--- start of Exercise data ---

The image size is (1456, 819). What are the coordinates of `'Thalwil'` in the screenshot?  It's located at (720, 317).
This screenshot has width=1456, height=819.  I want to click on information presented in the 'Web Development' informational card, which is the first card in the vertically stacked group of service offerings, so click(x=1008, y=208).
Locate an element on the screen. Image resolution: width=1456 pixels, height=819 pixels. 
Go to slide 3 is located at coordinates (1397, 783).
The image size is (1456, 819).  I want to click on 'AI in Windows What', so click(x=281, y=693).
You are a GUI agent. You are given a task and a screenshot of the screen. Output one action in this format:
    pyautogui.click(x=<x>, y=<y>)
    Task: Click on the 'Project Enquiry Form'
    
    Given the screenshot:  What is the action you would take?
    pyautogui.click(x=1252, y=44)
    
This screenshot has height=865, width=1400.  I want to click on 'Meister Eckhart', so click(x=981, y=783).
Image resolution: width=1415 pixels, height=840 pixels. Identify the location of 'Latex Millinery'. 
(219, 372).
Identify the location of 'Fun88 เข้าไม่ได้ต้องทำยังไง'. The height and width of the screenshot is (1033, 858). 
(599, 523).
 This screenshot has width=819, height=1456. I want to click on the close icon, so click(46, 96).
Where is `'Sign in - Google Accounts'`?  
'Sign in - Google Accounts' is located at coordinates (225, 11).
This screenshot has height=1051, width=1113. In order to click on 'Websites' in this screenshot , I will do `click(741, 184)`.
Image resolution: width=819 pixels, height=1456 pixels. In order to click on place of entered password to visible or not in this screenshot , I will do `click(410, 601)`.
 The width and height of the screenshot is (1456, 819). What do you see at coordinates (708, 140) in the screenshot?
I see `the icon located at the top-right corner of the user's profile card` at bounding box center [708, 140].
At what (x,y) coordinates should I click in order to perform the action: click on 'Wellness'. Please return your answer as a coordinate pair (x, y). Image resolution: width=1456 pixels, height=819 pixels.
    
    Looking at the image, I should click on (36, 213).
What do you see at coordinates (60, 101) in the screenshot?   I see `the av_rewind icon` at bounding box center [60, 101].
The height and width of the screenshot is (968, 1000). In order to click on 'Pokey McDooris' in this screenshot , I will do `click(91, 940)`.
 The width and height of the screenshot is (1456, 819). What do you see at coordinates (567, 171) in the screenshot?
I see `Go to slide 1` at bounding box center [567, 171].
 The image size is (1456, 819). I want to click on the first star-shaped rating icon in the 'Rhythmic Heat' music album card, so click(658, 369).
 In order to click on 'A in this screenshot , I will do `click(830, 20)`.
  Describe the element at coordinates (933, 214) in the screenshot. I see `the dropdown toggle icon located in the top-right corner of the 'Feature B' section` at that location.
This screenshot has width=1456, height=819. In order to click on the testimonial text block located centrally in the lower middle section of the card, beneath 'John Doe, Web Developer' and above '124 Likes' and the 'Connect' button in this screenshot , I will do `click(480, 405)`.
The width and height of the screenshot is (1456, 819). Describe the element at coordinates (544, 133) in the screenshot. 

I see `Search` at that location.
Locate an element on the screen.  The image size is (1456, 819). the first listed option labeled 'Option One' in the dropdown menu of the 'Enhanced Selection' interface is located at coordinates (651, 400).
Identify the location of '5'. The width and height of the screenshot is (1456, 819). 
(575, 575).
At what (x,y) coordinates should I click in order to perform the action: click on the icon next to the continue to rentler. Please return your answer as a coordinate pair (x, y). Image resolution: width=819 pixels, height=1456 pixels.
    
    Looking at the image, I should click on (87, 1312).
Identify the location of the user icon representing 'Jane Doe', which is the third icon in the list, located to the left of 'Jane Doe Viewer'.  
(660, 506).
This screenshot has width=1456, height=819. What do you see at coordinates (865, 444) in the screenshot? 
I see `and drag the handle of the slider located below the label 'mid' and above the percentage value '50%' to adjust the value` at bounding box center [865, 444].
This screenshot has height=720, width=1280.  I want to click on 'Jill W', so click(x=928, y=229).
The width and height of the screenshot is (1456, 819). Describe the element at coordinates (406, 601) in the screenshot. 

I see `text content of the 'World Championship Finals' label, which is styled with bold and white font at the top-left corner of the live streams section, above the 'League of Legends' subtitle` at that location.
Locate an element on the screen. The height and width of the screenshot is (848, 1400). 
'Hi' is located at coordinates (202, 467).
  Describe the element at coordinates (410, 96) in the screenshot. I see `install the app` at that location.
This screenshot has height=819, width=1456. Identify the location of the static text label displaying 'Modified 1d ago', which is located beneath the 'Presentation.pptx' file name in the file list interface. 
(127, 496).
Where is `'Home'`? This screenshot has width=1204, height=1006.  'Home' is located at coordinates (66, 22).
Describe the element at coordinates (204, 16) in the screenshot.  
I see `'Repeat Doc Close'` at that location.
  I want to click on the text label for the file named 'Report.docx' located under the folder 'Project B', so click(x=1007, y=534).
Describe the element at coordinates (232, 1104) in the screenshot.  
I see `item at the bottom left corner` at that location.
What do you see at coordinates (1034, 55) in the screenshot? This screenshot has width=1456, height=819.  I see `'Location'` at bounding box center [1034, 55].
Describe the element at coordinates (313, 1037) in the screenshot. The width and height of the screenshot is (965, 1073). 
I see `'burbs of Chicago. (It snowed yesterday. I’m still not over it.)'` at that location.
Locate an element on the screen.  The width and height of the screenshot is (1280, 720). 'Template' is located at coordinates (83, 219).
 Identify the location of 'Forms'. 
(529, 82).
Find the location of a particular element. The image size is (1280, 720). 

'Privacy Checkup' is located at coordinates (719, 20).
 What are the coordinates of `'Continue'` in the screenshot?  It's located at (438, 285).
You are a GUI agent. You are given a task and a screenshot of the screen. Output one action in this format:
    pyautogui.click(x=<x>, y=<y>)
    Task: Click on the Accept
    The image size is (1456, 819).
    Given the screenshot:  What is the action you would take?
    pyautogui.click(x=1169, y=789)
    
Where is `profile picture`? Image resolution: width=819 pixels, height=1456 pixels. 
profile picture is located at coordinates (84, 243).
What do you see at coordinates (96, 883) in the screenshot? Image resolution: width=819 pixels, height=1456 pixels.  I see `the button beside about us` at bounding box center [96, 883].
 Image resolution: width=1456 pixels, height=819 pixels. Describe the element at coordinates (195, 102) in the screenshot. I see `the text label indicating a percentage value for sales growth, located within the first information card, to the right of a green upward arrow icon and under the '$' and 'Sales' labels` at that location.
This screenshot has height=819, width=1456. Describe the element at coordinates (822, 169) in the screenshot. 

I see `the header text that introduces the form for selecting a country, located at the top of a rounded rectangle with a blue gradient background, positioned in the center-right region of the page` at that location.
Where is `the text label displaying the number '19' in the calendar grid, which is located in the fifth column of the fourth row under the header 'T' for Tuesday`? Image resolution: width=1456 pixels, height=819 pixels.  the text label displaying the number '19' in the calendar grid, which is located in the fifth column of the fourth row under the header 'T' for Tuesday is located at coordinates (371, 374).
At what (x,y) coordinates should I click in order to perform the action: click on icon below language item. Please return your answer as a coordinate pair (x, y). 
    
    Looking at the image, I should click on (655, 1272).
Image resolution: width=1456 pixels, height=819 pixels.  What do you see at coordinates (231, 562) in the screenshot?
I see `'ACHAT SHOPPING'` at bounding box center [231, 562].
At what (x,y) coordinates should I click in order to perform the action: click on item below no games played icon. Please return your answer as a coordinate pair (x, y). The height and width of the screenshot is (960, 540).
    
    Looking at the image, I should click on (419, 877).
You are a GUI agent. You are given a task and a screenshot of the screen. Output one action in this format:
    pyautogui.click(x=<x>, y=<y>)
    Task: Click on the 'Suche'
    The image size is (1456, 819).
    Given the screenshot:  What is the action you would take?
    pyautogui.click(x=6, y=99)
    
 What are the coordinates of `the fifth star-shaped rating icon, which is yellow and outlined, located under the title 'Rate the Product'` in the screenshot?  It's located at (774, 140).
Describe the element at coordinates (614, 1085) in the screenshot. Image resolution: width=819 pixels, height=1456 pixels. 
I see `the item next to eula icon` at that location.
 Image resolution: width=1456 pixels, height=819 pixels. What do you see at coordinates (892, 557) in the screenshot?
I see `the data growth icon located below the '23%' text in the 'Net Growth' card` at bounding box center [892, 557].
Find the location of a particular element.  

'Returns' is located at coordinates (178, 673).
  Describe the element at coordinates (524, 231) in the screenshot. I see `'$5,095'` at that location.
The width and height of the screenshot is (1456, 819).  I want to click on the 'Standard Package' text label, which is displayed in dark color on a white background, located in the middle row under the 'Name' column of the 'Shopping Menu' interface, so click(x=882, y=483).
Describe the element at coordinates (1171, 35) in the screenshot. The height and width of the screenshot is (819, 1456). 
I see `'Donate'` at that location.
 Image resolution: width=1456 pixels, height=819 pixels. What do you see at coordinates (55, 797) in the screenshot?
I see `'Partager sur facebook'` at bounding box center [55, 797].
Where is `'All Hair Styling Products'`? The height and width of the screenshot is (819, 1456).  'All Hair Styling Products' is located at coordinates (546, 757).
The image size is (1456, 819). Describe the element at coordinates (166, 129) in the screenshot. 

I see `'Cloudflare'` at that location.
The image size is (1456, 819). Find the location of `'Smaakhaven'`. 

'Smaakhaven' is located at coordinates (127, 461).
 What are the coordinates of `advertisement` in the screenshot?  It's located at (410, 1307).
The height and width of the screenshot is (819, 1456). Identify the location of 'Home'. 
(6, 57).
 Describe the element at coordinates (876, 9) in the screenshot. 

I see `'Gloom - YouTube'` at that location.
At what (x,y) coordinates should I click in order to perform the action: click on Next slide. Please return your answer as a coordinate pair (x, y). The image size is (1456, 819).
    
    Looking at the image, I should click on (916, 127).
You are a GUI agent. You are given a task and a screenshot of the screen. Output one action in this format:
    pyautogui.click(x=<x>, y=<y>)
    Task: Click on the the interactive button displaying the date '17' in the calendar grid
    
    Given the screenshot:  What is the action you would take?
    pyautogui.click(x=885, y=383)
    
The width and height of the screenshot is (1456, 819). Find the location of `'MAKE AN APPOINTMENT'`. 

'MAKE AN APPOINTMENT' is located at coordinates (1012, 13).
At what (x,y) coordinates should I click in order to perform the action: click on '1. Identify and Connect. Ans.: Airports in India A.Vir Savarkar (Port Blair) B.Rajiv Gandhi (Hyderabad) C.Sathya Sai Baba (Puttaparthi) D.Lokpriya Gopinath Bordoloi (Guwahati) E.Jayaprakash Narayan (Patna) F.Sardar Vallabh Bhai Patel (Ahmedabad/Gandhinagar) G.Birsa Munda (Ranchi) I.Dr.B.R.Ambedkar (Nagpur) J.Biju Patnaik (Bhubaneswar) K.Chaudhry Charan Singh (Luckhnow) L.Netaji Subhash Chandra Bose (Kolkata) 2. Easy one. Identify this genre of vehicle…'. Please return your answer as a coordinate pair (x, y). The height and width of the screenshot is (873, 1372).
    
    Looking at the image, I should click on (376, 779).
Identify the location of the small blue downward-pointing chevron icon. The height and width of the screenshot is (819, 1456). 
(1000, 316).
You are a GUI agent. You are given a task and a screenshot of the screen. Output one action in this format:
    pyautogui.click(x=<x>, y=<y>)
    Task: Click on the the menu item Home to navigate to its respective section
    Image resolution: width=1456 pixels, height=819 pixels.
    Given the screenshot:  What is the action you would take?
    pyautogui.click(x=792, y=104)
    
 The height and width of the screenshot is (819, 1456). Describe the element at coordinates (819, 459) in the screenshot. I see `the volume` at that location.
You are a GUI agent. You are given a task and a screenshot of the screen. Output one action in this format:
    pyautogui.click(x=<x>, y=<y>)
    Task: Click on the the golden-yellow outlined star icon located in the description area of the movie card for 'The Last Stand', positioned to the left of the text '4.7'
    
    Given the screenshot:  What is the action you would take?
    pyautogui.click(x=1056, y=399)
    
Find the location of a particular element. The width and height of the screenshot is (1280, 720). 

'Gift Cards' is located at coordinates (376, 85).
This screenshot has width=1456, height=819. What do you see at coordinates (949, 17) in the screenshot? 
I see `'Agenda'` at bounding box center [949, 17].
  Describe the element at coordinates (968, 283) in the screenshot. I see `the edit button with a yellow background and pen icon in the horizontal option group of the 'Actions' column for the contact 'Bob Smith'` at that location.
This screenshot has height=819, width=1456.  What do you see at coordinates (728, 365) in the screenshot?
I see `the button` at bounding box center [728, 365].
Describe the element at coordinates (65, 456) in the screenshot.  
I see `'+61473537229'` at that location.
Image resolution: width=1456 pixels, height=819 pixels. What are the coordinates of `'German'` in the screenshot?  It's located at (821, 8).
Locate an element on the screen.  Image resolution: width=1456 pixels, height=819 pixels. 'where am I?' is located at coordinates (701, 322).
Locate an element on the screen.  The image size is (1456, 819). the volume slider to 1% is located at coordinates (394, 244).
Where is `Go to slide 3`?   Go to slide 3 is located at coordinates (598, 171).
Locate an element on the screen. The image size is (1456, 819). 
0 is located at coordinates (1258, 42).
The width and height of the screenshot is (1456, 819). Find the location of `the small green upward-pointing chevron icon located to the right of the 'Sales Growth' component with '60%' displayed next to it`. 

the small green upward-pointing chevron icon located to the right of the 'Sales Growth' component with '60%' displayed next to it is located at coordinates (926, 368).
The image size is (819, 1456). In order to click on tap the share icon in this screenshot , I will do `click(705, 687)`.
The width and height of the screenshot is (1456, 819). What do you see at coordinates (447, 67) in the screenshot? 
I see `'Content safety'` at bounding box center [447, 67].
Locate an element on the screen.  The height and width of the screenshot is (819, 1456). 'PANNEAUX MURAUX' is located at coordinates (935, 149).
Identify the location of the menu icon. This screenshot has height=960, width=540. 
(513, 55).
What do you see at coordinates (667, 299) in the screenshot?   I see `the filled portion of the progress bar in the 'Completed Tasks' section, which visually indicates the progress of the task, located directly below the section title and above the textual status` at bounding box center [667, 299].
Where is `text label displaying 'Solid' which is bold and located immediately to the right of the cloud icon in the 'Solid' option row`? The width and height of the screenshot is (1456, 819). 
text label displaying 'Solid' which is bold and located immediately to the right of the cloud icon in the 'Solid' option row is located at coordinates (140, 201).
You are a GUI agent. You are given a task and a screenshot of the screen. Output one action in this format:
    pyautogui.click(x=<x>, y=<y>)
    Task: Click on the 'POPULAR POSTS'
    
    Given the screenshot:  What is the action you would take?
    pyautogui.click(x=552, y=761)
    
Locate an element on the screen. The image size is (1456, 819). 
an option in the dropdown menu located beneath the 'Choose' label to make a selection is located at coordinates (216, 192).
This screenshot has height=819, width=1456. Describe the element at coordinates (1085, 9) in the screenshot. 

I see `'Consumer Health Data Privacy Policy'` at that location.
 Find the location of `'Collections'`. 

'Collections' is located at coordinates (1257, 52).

--- end of Exercise data ---

Direction ▸
Write out, word for word, the lines from the one containing "coordinates (394, 244)." up to and including the one containing "What do you see at coordinates (667, 299)".

Correct result ▸
Locate an element on the screen.  The image size is (1456, 819). the volume slider to 1% is located at coordinates (394, 244).
Where is `Go to slide 3`?   Go to slide 3 is located at coordinates (598, 171).
Locate an element on the screen. The image size is (1456, 819). 
0 is located at coordinates (1258, 42).
The width and height of the screenshot is (1456, 819). Find the location of `the small green upward-pointing chevron icon located to the right of the 'Sales Growth' component with '60%' displayed next to it`. 

the small green upward-pointing chevron icon located to the right of the 'Sales Growth' component with '60%' displayed next to it is located at coordinates (926, 368).
The image size is (819, 1456). In order to click on tap the share icon in this screenshot , I will do `click(705, 687)`.
The width and height of the screenshot is (1456, 819). What do you see at coordinates (447, 67) in the screenshot? 
I see `'Content safety'` at bounding box center [447, 67].
Locate an element on the screen.  The height and width of the screenshot is (819, 1456). 'PANNEAUX MURAUX' is located at coordinates (935, 149).
Identify the location of the menu icon. This screenshot has height=960, width=540. 
(513, 55).
What do you see at coordinates (667, 299) in the screenshot?   I see `the filled portion of the progress bar in the 'Completed Tasks' section, which visually indicates the progress of the task, located directly below the section title and above the textual status` at bounding box center [667, 299].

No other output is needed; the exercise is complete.